Maja Hyży dorzuca swoje trzy grosze w sprawie Agnieszki Kaczorowskiej: "Było fajnie, ale CHYBA SIĘ ULAŁO"
Maja Hyży dorzuciła swoje trzy grosze do medialnej wrzawy na temat Agnieszki Kaczorowskiej. Piosenkarka uważa, że zachowanie tancerki było co najmniej nietaktowne. "Nie uszanowała fanów" - stwierdziła.
Agnieszka Kaczorowska zrobiła niezły dym po tym, jak z Marcinem Rogacewiczem odpadła z "Tańca z Gwiazdami". Tancerka najwyraźniej zapomniała, że to nie ona występowała w programie w roli gwiazdy, bo po werdykcie przejęła mikrofon i wygłosiła płomienną przemowę, ledwo dając dojść do głosu partnerowi. Agnieszka i Marcin na dodatek błyskawicznie zmyli się ze studia, przez co odwołano tradycyjnego live'a z parą opuszczającą parkiet.
Zobacz także: Internauta węszy spisek: "To przykre, że już na wejściu produkcja wie, KTO WYGRA". Agnieszka Kaczorowska LUBI TO
Żeby tego było mało, Kaczorowska i Rogacewicz olali zaplanowane na poniedziałek nagrania do programu "Kabaret K2. Jedziemy po bandzie". Polsat od kilku dni intensywnie reklamował ich udział, ale stacji na szczęście udało się znaleźć sposób na wypełnienie czasu antenowego. Tancerka dopiero w poniedziałkowy wieczór zabrała głos na temat całego zamieszania, publikując obszerny wpis na Instagramie.
Dziękujemy. Za to co dostajemy w tysiącach wiadomości... Za energię, która staje w kontrze do hejtu, za życzliwość, za moc, za wiarę w nas… To, co do nas ślecie, powoduje, że cały dzień się wzruszamy. Jesteśmy absolutnie poruszeni. Dziękujemy za wspólny czas przez ostatnie tygodnie. To była dla nas najpiękniejsza przygoda z możliwych… Bo była RAZEM. O prawdzie, szczęściu i miłości. Pomimo wszystko. Czas na powrót do domu. Taniec pozostanie… bo teraz oboje go kochamy. Szkoda, że już go nie zobaczycie... A może kiedyś...? - napisała.

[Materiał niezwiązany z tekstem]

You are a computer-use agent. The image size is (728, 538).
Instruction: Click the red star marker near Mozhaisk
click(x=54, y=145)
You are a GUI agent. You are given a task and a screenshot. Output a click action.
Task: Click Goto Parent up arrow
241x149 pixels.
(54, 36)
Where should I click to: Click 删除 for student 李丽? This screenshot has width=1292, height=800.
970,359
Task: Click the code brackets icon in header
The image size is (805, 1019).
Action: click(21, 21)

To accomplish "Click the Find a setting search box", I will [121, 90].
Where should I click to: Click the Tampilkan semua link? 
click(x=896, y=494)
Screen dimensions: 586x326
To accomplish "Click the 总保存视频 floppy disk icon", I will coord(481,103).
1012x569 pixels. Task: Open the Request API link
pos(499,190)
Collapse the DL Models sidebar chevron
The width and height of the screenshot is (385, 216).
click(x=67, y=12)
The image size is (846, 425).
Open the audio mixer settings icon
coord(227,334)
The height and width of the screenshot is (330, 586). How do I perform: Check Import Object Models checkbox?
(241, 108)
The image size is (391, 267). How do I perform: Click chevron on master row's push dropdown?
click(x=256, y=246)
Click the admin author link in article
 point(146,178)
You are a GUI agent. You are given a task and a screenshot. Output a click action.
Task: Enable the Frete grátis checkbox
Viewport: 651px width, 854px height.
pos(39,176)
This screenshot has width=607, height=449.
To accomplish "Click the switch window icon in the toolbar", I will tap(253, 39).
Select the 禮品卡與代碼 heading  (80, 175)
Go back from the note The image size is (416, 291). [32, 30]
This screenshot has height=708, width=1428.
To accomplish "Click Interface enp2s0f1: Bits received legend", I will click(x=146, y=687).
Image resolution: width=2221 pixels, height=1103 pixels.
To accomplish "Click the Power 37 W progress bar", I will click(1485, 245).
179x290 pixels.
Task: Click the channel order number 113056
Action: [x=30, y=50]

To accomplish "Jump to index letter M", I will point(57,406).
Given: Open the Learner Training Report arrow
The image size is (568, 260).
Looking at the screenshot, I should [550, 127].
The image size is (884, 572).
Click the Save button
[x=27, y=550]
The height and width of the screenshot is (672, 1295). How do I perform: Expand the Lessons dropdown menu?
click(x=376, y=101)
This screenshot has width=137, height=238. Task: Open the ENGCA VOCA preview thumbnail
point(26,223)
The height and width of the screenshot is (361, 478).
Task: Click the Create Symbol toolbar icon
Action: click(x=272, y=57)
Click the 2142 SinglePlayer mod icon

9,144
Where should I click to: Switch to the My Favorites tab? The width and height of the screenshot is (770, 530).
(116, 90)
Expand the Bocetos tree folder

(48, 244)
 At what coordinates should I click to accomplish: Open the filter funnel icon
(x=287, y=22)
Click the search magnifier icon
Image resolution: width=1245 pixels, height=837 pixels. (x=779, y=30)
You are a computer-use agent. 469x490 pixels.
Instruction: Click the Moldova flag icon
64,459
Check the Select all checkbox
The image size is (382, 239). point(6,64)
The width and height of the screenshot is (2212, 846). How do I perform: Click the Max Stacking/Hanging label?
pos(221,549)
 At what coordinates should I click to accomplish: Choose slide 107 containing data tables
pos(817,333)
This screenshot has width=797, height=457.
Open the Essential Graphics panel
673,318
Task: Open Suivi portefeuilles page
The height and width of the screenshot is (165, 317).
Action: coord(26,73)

Maserak jest w szoku, że odpadła Kaczorowska i Rogacewicz. Zgodził się ze słowami, które padły w mowie pożegnalnej z ust Agi
Maja Hyży gorzko oceniła zachowanie Agnieszki Kaczorowskiej
Tancerka podpadła swoim zachowaniem nie tylko widzom, ale i Mai Hyży. Piosenkarka w rozmowie z dziennikarką portalu Jastrząb Post, Karoliną Motylewską, pokusiła się o gorzką ocenę postępowania Agnieszki.
Mową pożegnalną tego nie można nazwać, bo myślę, że tak naprawdę Agnieszka z nikim się nie pożegnała. Wzięła pod pachę swojego partnera i po prostu wyszła - zaczęła.
Wokalistka stwierdziła, że tancerka zachowała się bez szacunku do ekipy "Tańca z Gwiazdami". Ponadto nie spodobał się jej sposób, w jaki przedstawiała w programie swój związek z Marcinem.
Uważam, że zachowała się bardzo niefajnie, totalnie nietaktownie i bez szacunku do osób, z którymi współpracowała, dzięki którym w ogóle tam była. Nie podziękowała nikomu, a to, w jaki sposób prowadzili swoją historię w "Tańcu z Gwiazdami", na początku było fajne, ale chyba się ulało. Za dużo prywaty w tańcu - powiedziała.
Maja Hyży uważa również, że Kaczorowska musiała zapracować na to, by widzowie chcieli wykluczyć ją z rywalizacji o Kryształową Kulę.
Przede wszystkim ona zapracowała sobie na taką decyzję widzów, a nie inną. Ale to, że zrezygnowała z live'a i nie uszanowała fanów, których przecież mieli i mają... Nawet ze względu na nich powinna zrobić tego live'a. Ludzie czekali na nich, a ona uniosła się dumą i się obraziła - dodała.
Myślicie, że Agnieszka się jej odgryzie?